Simple doubt on a question envolving probability multiplication rule

Question

The question is the following: Professor May B. Right often has her facts wrong, and answers each of her students' questions incorrectly with probability $1/4$, independent of other questions. In each lecture, May is asked $0$, $1$, or $2$ questions with equal probability $1/3$. Let $X$ and $Y$ be the number of questions May is aked and the number of questions she answers wrong in a given lecture, respectively.

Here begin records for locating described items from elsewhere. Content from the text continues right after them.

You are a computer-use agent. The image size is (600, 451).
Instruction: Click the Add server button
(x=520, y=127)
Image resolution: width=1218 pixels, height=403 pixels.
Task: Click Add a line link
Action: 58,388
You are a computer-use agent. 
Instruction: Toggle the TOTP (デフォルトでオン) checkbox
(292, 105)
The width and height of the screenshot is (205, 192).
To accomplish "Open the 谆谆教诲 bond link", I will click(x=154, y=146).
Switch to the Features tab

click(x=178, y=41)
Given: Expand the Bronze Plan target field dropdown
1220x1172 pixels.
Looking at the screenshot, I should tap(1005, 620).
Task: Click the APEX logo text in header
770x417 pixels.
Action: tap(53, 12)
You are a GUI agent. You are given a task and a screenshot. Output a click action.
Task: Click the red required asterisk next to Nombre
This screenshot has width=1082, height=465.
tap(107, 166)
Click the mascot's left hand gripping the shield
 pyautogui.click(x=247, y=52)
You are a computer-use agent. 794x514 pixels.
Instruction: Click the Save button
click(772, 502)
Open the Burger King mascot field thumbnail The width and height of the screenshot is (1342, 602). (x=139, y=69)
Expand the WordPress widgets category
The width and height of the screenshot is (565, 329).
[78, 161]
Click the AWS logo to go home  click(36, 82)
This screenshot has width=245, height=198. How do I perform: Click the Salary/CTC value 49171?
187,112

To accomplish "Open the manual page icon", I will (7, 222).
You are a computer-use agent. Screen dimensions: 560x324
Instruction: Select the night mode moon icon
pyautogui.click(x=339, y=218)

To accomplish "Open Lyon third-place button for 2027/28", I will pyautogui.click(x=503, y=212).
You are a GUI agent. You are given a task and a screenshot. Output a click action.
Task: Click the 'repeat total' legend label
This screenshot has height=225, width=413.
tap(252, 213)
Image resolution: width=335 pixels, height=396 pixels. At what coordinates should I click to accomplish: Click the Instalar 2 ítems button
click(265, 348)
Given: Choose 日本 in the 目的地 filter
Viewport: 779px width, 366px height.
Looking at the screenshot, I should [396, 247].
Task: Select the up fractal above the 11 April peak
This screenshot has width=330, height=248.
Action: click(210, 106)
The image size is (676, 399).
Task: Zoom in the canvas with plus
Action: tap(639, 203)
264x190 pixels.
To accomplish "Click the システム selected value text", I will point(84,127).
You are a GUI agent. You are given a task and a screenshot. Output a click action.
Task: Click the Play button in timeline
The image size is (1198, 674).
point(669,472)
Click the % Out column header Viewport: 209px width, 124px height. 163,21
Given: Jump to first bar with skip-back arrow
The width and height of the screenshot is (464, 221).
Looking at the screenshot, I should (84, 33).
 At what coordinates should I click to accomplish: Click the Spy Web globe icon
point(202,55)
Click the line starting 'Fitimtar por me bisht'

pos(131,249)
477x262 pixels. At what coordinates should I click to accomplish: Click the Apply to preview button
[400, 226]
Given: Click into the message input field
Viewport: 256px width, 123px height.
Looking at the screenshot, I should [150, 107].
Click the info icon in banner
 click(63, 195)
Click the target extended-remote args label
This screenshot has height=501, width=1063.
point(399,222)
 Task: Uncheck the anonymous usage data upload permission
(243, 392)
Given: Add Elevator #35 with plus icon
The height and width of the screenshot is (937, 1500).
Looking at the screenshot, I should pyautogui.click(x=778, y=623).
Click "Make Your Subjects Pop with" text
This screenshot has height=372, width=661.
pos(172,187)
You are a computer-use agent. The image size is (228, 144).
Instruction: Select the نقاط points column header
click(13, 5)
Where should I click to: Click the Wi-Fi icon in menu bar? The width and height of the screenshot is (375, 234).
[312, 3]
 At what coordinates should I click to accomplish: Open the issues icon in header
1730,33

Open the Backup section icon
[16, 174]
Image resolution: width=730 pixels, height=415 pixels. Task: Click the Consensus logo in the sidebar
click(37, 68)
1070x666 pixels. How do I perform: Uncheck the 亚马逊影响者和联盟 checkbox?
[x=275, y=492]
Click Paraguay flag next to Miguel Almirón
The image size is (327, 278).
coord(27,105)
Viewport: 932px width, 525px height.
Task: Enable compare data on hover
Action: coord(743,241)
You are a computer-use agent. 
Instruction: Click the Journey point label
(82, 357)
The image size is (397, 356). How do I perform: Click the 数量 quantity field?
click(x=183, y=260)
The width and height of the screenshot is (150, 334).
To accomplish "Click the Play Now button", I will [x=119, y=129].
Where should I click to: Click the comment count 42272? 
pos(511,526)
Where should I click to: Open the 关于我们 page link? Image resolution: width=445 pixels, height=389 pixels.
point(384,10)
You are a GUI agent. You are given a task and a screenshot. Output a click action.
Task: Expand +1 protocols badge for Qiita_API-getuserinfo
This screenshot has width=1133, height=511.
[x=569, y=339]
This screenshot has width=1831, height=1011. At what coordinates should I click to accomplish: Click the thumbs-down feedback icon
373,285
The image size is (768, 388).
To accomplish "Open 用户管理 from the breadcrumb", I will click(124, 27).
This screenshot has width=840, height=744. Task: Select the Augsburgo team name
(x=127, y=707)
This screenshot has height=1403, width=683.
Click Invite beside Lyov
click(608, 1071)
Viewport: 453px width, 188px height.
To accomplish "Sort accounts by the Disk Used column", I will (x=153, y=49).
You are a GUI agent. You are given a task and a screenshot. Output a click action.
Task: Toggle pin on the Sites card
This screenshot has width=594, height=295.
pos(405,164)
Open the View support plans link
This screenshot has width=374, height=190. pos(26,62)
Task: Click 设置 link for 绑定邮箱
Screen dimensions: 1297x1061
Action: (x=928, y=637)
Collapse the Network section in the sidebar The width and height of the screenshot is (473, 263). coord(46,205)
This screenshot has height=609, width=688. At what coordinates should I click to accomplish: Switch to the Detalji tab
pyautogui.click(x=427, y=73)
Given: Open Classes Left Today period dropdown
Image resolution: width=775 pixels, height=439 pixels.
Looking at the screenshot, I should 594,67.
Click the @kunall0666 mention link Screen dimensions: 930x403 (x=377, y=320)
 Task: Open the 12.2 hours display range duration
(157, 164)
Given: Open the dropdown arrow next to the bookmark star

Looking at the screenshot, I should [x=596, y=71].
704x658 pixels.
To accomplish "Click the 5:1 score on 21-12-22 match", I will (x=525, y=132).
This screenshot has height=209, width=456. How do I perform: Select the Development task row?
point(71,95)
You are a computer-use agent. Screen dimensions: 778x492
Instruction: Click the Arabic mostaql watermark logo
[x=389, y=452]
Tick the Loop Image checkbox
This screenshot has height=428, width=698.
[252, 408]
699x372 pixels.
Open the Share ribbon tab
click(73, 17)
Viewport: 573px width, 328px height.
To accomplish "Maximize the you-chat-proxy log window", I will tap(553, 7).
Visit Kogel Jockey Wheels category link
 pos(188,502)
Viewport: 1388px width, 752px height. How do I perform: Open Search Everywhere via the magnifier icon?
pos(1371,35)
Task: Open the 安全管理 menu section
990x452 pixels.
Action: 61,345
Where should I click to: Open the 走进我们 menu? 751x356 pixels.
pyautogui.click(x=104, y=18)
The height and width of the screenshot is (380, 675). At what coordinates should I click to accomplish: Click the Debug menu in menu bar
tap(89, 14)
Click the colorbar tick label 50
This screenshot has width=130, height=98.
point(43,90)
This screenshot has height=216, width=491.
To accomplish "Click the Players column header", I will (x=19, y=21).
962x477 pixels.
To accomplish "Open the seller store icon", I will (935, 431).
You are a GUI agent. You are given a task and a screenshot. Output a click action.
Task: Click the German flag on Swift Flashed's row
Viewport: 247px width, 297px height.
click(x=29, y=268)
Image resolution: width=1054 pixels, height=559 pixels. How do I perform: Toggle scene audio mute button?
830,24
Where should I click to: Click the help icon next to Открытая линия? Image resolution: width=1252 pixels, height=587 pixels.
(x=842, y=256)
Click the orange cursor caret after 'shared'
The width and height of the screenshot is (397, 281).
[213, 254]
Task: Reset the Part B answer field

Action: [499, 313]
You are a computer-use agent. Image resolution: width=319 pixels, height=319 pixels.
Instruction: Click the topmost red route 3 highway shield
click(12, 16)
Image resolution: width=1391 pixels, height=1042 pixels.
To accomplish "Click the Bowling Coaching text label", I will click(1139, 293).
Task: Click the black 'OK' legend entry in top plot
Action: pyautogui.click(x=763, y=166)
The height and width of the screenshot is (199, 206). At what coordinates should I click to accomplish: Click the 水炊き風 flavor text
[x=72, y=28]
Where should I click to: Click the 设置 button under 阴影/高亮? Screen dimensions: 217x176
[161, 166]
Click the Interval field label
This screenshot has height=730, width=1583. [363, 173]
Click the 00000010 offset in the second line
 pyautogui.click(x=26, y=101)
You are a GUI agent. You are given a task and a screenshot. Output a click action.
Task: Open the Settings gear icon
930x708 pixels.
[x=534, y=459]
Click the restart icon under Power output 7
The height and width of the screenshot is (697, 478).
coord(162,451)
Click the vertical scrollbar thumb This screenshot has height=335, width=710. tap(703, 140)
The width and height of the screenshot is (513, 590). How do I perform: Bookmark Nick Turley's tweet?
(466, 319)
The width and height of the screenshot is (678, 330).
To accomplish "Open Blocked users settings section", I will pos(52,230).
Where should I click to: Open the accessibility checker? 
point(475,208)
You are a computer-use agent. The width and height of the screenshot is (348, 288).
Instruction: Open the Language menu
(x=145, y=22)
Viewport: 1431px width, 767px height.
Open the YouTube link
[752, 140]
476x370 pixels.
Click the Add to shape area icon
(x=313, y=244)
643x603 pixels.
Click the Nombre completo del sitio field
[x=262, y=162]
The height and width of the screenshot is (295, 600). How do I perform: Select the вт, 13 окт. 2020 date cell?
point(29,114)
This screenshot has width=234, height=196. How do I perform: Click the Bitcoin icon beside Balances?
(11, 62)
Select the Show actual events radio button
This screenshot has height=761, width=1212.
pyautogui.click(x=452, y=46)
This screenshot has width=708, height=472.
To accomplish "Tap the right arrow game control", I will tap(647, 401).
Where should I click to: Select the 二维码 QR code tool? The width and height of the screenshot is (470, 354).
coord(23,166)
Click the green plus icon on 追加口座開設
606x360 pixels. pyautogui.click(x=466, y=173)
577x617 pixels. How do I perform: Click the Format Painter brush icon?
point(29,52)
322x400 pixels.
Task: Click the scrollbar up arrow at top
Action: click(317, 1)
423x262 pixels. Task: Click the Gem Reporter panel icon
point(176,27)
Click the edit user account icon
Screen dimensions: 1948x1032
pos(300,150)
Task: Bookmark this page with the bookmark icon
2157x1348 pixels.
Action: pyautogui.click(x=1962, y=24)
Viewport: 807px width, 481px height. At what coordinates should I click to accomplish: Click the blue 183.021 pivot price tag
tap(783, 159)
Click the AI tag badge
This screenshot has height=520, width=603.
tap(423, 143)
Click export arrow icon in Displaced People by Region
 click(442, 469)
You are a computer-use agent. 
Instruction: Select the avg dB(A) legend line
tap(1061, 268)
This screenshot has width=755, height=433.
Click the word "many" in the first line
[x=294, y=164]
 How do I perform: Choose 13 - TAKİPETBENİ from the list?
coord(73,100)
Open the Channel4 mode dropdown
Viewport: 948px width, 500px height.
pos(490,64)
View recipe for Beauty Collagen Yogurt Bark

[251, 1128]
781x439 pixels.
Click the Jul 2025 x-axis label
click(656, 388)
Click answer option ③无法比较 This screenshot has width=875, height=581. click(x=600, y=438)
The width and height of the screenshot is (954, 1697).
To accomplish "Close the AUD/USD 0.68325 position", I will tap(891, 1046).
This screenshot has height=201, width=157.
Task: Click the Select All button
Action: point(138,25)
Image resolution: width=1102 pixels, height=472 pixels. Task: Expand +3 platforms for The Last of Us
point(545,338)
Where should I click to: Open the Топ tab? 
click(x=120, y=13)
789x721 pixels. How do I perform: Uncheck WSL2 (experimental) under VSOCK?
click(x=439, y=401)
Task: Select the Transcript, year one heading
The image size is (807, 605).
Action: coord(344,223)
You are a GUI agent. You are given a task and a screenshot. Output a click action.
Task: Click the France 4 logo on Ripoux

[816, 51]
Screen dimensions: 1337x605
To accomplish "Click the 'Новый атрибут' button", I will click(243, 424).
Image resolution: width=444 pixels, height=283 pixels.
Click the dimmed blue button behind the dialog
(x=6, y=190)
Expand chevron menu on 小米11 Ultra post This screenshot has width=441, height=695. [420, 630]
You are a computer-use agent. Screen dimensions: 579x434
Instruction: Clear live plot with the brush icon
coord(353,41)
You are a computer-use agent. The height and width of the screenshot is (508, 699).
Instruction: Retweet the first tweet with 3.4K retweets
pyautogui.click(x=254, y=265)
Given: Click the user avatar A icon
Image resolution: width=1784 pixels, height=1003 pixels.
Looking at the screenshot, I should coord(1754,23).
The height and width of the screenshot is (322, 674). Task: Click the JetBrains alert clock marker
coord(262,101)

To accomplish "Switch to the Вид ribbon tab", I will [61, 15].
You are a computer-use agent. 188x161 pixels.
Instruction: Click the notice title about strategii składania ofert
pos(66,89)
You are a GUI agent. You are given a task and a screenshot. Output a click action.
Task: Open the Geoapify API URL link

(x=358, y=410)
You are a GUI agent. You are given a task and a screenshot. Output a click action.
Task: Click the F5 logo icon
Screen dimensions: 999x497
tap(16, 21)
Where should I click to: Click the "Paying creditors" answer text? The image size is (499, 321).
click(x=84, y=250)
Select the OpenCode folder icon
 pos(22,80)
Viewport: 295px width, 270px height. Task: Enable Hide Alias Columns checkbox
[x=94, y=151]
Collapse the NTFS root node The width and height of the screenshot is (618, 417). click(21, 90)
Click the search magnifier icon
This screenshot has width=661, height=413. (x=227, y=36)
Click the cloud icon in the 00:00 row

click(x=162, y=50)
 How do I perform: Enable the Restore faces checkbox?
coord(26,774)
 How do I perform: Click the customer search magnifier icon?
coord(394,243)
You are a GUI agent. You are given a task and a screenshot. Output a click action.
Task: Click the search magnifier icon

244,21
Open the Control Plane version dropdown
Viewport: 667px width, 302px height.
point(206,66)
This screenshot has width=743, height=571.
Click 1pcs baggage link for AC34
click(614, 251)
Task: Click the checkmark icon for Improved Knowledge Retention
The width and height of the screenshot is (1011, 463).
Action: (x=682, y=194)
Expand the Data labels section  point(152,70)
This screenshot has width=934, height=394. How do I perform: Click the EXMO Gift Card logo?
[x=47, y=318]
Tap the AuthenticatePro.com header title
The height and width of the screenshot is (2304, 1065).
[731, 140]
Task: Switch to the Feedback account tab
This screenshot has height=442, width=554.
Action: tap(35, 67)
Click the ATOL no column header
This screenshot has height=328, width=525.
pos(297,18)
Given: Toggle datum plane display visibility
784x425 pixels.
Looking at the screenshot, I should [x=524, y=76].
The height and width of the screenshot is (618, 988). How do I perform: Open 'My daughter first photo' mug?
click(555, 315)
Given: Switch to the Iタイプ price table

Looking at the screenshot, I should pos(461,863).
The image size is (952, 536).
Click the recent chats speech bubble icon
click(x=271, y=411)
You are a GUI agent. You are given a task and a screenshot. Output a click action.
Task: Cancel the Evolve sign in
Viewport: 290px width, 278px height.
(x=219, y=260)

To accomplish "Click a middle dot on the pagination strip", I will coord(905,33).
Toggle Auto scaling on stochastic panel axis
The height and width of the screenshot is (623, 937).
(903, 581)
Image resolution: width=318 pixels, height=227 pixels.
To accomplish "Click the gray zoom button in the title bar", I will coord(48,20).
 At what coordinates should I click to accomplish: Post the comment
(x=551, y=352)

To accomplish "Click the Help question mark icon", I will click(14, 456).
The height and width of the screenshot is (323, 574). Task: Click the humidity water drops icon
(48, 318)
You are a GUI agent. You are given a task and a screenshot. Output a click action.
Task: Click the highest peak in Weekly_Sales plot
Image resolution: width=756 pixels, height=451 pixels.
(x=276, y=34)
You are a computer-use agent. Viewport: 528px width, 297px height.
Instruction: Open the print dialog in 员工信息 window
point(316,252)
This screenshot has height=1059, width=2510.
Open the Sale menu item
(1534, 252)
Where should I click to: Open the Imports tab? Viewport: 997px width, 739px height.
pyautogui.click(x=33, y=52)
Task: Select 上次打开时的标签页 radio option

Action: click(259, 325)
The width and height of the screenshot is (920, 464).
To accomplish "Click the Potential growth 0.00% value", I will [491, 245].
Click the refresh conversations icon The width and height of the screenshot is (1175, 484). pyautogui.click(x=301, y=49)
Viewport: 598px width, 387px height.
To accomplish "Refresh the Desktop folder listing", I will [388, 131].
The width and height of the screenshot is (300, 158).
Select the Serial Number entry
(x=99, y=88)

Find $P_{X,Y}{(2,1)}$.

So, I understand that we need to find $\text{P}((\text{She gets asked 2 questions})\cap(\text{She answers exactly one of them incorrectly}))$ $= 1/3*(1/4*3/4) = 3/48$, right? Since the event that she answers exactly one of the two questions incorrectly corresponds to the intersection of the events that she answers one question wrong and the other one right. But the book says that the answer should be $6/48$. Can someone please explain to me what I am getting wrong here? Thanks

Answer 1

HINT: in the case where she is asked two questions, we have three possibilities for her answers: both correct with probability $(\frac {3}{4})^2=\frac {9}{16} \,\,\,$, one correct and one wrong with probability $2 \cdot \frac { 3}{4} \cdot \frac {1}{4}=\frac {6}{16} \,\,\,$, and both wrong with probability $(\frac {1}{4})^2=\frac {1}{16} \,\,\,$.